Curtis initially planned to relocate the county election services to an unused retail building and add dozens of cameras to livestream ballot counting, but the Shasta County Board of Supervisors did not vote on his plan, rejecting it in effect. The California Secretary of State office warned that recording the ballot process risked voter privacy and election security.

Curtis supported voter identification requirements; promoted a secession movement; hired secessionists and members of the election denial movement; reduced the number of ballot drop boxes; supported replacing voting machines with paper ballots and universal hand counts, which voting activists criticized as vulnerable to errors; falsely accused the previous assistant registrar of election fraud; and blocked a local news outlet.

=== Georgia ===
In September 2025, the Georgia Republican Party submitted a series of proposals to an election study committee, led by Republicans, in the Georgia state legislature. These proposals included ending early voting, absentee ballots, and automatic voter registration.

==== Voter roll purges ====
In July 2025, Georgia Secretary of State Brad Raffensperger announced plans to send cancellation notices to 477,883 registered voters who did not vote in 2022 or 2024. He later announced that his office would warn 218,951 registered voters who have not voted since 2019. He sent a letter to Congress urging them to update the National Voter Registration Act based on Georgia's election maintenance policies. He also lobbied for voter ID and forbidding ballot harvesting. Fair Fight Action accused Raffensperger's policies of being "voter suppression by administrative process" and launched a tool to help voters lookup if they are on the list to be purged.

==== Fulton County ====
In May 2025, the Democratic majority of the Fulton County, Georgia Board of Commissioners voted against approving Julie Adams and Jason Frazier, who were nominated by the Fulton County Republican Party, disqualifying them due to their past actions. Adams refused to certify the 2024 primary elections and Frazier challenged thousands of voters in the county. The county GOP party sued to pressure the board to accept their nominees. The judge in the case supported the Republican Party's stance and ordered the board to appoint the two. When the board did not, the judge held the board in contempt and ordered them to pay a fine of $10,000 per day to the state, as well as the county GOP's legal fees, until they complied. This fine was put on hold while the board appealed.

=== Illinois ===
In 2022, Mike Bost and two federal electors filed a lawsuit against the Illinois State Board of Elections, alleging that a state law, which allowed for the counting of mail-in ballots up to 14 days after an election, had violated federal law.
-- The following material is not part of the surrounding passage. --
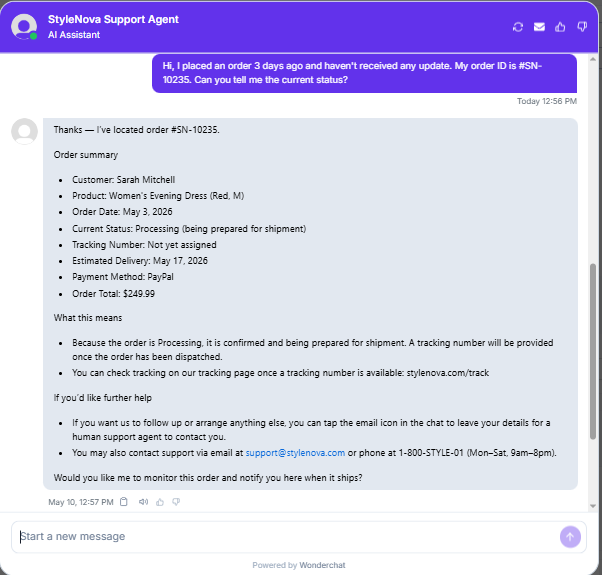Click the StyleNova agent avatar in header
This screenshot has height=575, width=602.
point(24,26)
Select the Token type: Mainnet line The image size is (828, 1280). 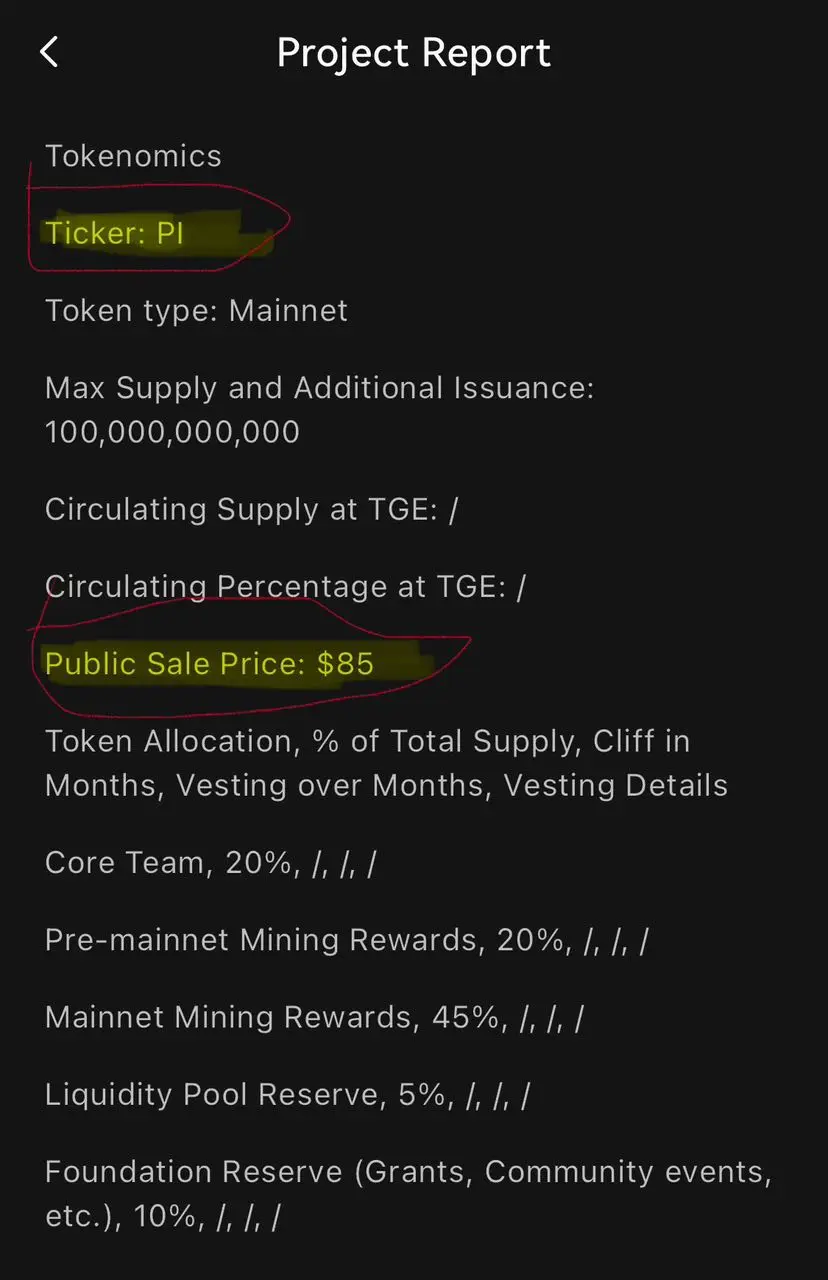point(196,311)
Judicial Watch represented Bost in the case. In June 2025, the Supreme Court agreed to hear the case during their next term starting in October 2025.

=== Louisiana ===
In May 2025, Louisiana Secretary of State Nancy Landry announced that the state would use a voter maintenance database from DOGE, which also included immigration status and death records information.

=== Maine ===
During the 2025 Maine referendums, the Question 1 proposal, if implemented, would have mandated voter identification and significantly reduced absentee voting and ballot drop boxes. The initiative was supported by Dinner Table PAC, which promoted it by raising over $600,000, which was primarily donated by the Republican State Leadership Committee.

=== Missouri ===
In 2025, the Missouri General Assembly used the previous question procedure to overturn two citizen initiatives that were passed during the 2024 election: one regarding mandatory paid sick leave and the other on abortion access. Republican members of the Freedom Caucus also expressed interest in reforming the citizen's initiative process, stating that they wanted to increase the difficulty of amending the Missouri state constitution.
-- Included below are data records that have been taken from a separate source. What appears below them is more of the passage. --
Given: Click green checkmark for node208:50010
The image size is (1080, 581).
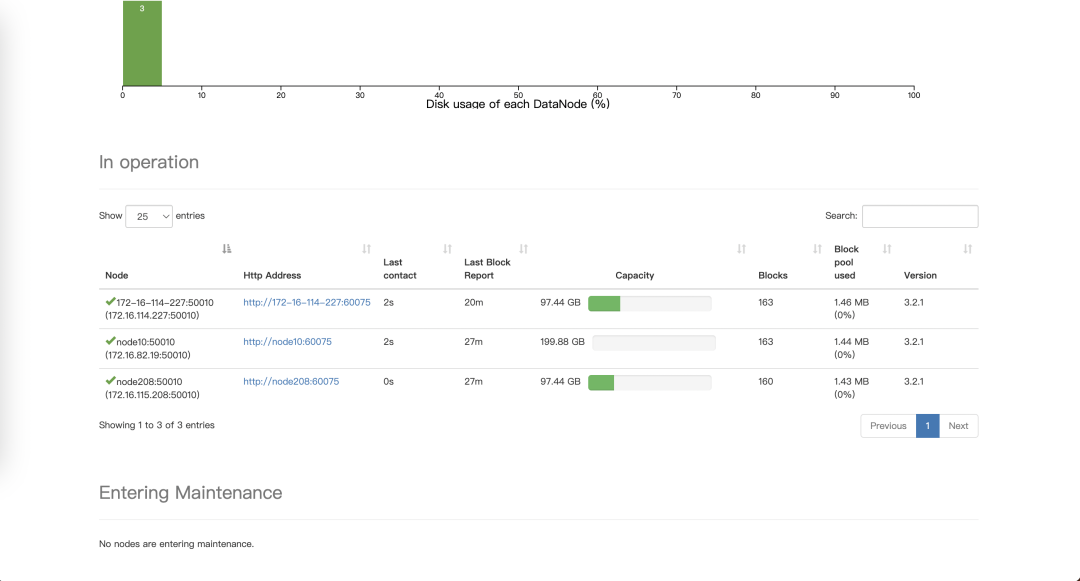Looking at the screenshot, I should [110, 381].
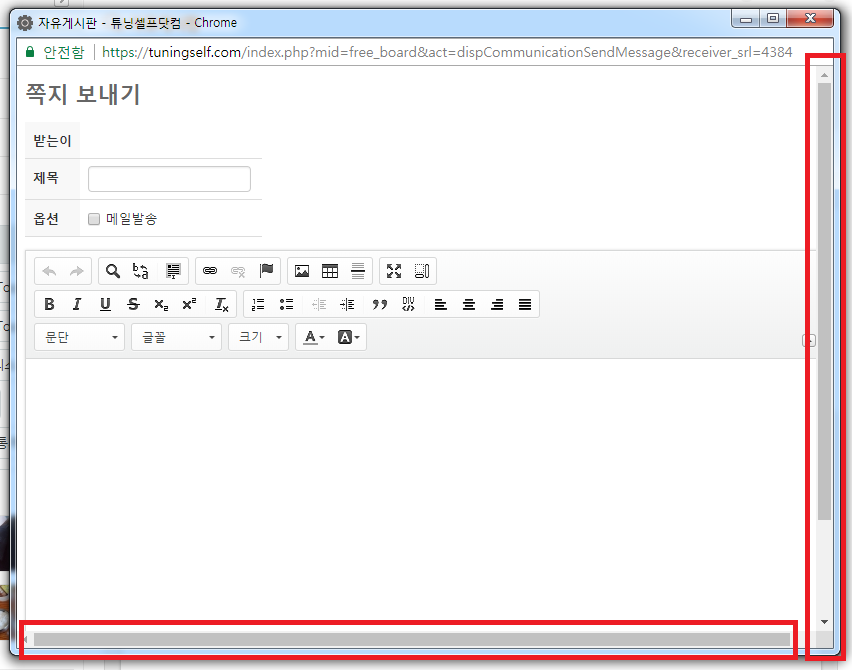Open the 크기 font size dropdown
The width and height of the screenshot is (852, 670).
(258, 338)
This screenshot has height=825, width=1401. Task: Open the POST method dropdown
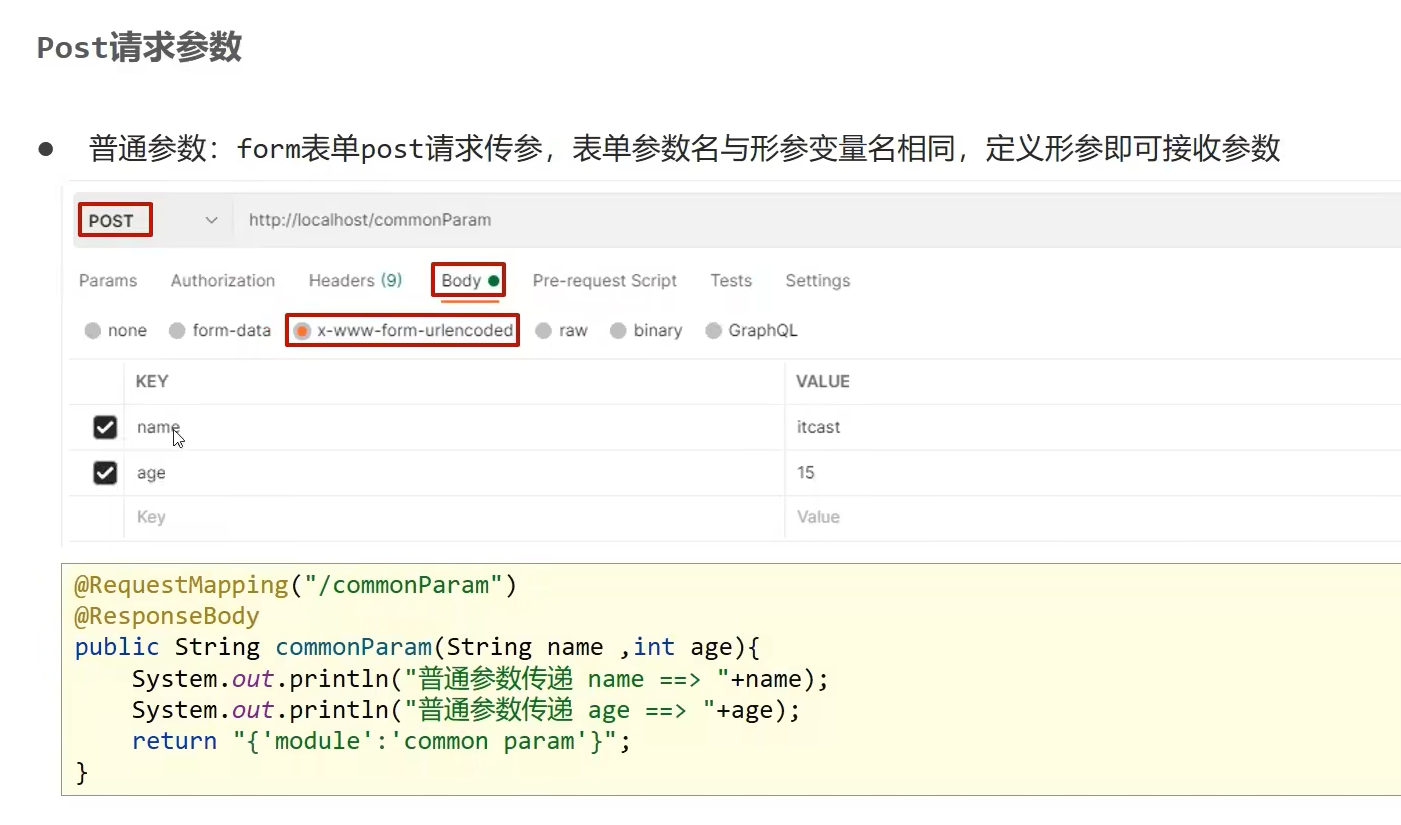click(x=150, y=220)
In October 2025, after about 100,000 signatures were gathered for a referendum to oppose redistricting in Missouri, Republican Missouri Secretary of State Denny Hoskins announced that signatures gathered before he approved the referendum were invalid, and that attempting to count them would be illegal. Republican Missouri Attorney General Catherine Hanaway also submitted a lawsuit in federal court claiming that a referendum should not apply to Missouri's redistricting proposal. St. Louis Public Radio noted that Hanaway's lawsuit could affect similar referendums in Utah and California.

=== New York ===
In the aftermath of the Republican primary in District 47 during the 2025 New York City Council election, at least seven potentially fraudulent ballots were found, three from dead voters and four who never previously voted in local primary elections. An additional 22 uncounted ballots were found from one district that, according to a lawyer for candidate Richie Barsamian, were all for Barsamian, the chairman of the Kings County GOP. The number of ballots that were possibly fraudulent was reportedly larger than the margin of victory.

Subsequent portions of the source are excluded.